Monday, 14 June 2010

Sentance to ponder [sic]

Andrew Sentance (yes, sorry about that) writes in the Sunday Times about inflation and in particular, why it is stubbornly high in the UK compared to the rest of the world.

Taking out the VAT rise, strong oil price and fall in the pound, he notes that:
It appears that instead of pushing down significantly on cost and price increases, the impact of spare capacity on domestic inflation has been muted.
Assuming this is correct - and we must remember that there is an economic recovery under way, so we'd expect some inflation - we are left with an important question. Why is there so little spare capacity in the UK?

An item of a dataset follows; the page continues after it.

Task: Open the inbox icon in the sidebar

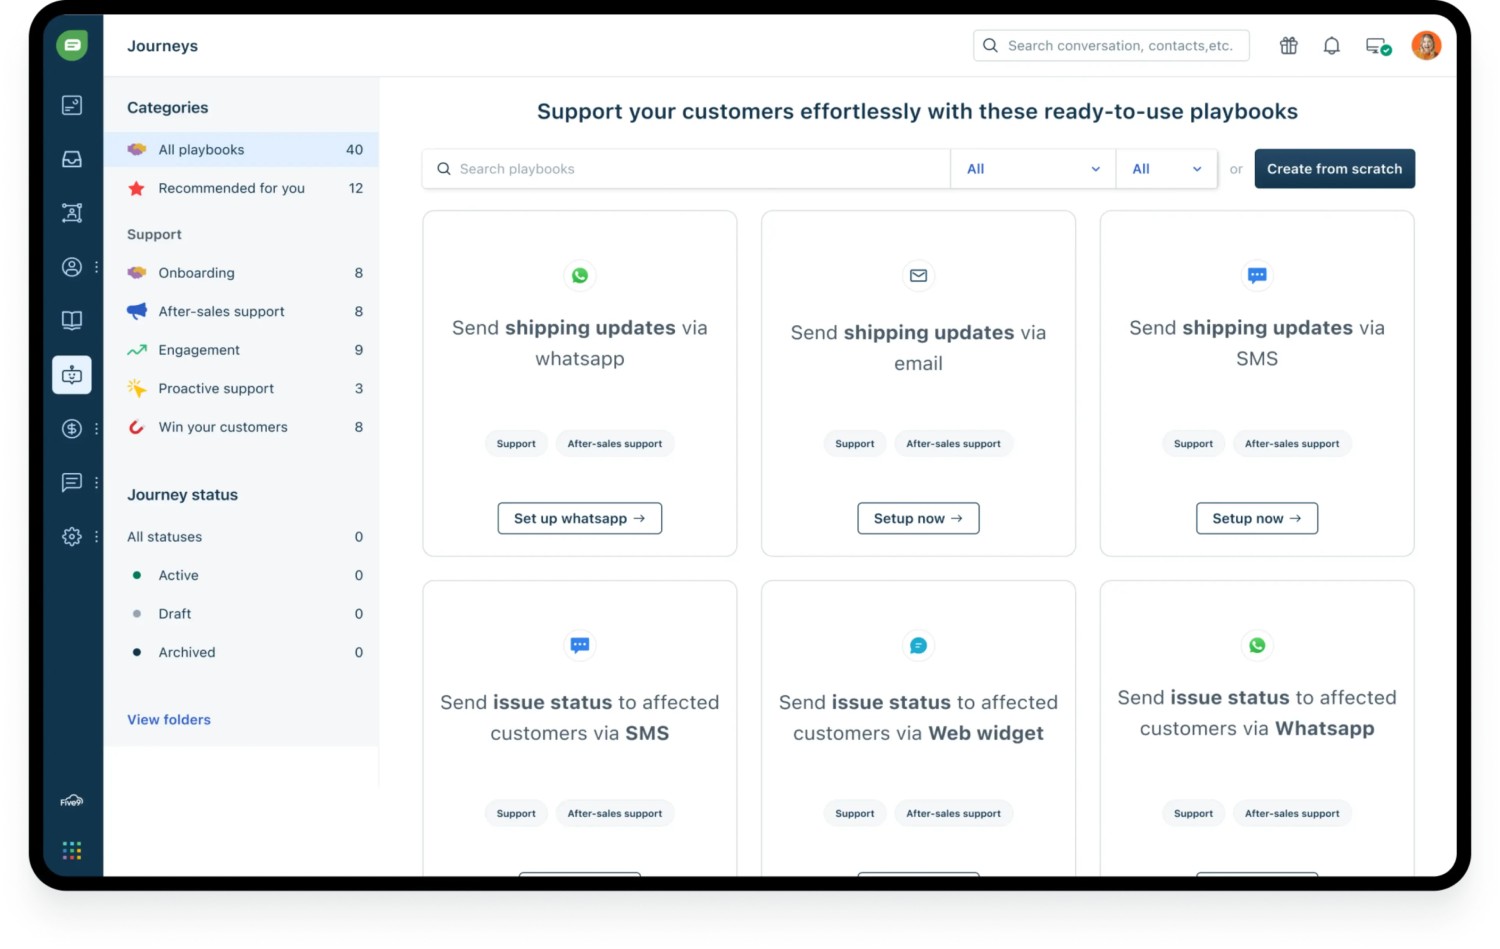Action: [72, 159]
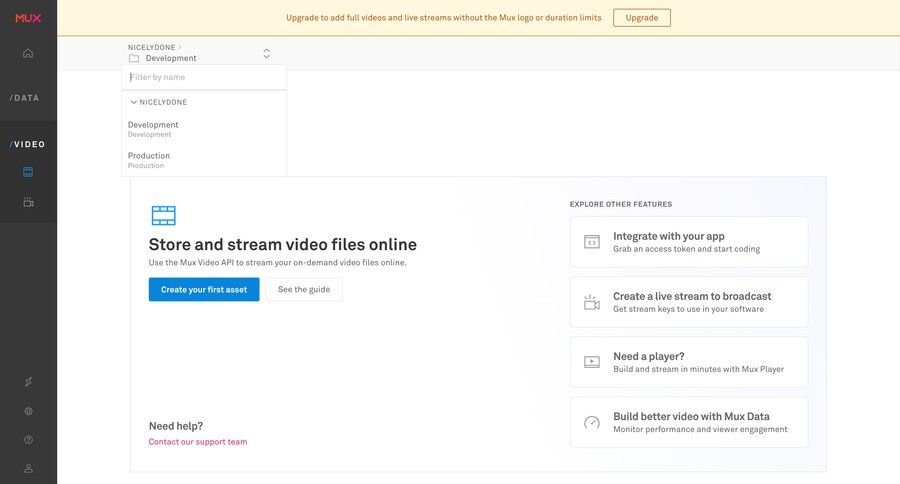Open live streams camera icon in sidebar
The height and width of the screenshot is (484, 900).
pyautogui.click(x=28, y=202)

It's important not just in order to keep inflation down. More deeply, it matters because real growth in the economy only happens when more productive capacity comes into use. If there is no spare capacity, we can't have growth until we invest in new production, and that takes time.

Sentance points out that:
Unemployment has risen to a lower level the early 1980s and early 1990s — it is at 8% of the labour force rather than 10%. The latest CBI survey shows 62% of manufacturers reporting spare capacity, in line with the average for the decade before the crisis. This evidence is hard to square with the drop in GDP figures...
The 62% figure may hide something - it doesn't tell us how much spare capacity each manufacturer has. If, instead of falling across the board, sales held up for the highest-quality companies and fell disproportionately for the rest, there might now be more capacity unused than in the past. Unfortunately, it would be of the kind that is less likely to come back into use as the economy grows. Successful companies are more likely to invest in building new high-quality capacity than to find clever ways to quickly use the excess that sits in their competitors' factories.

Similarly with the labour force - which is a more important component of economic capacity in the UK economy than the capital stock. Unemployment has risen a few percentage points, but perhaps the people who lost their jobs were mostly the marginal employees - who are unlikely to contribute much to productive growth in the recovery. There is, unfortunately, a large number of people in the UK without many marketable skills.

One of the most important meanings of the economists' beloved word "flexibility" in the economy is its ability to bring marginal resources into useful operation. Marginal labour and capital will only be employed if there are creative people ready to figure out how to make that happen.

It's a cliche to bemoan the lack of two things in the British economy: management skills and an educated workforce - but I fear that lack is exactly what leads to the OBR's new estimate of spare capacity in the UK: a frighteningly tiny 2%.

1 comment:

ROFO said...

Come to Tunisia and you'll forget about inflation in UK ! we pay 18% VAT, hundreds of thousands of jobless people...not convinced? OK, just to summarize it for you:

80% of people work for TWO DAYS just to buy 1 Kg of lamb!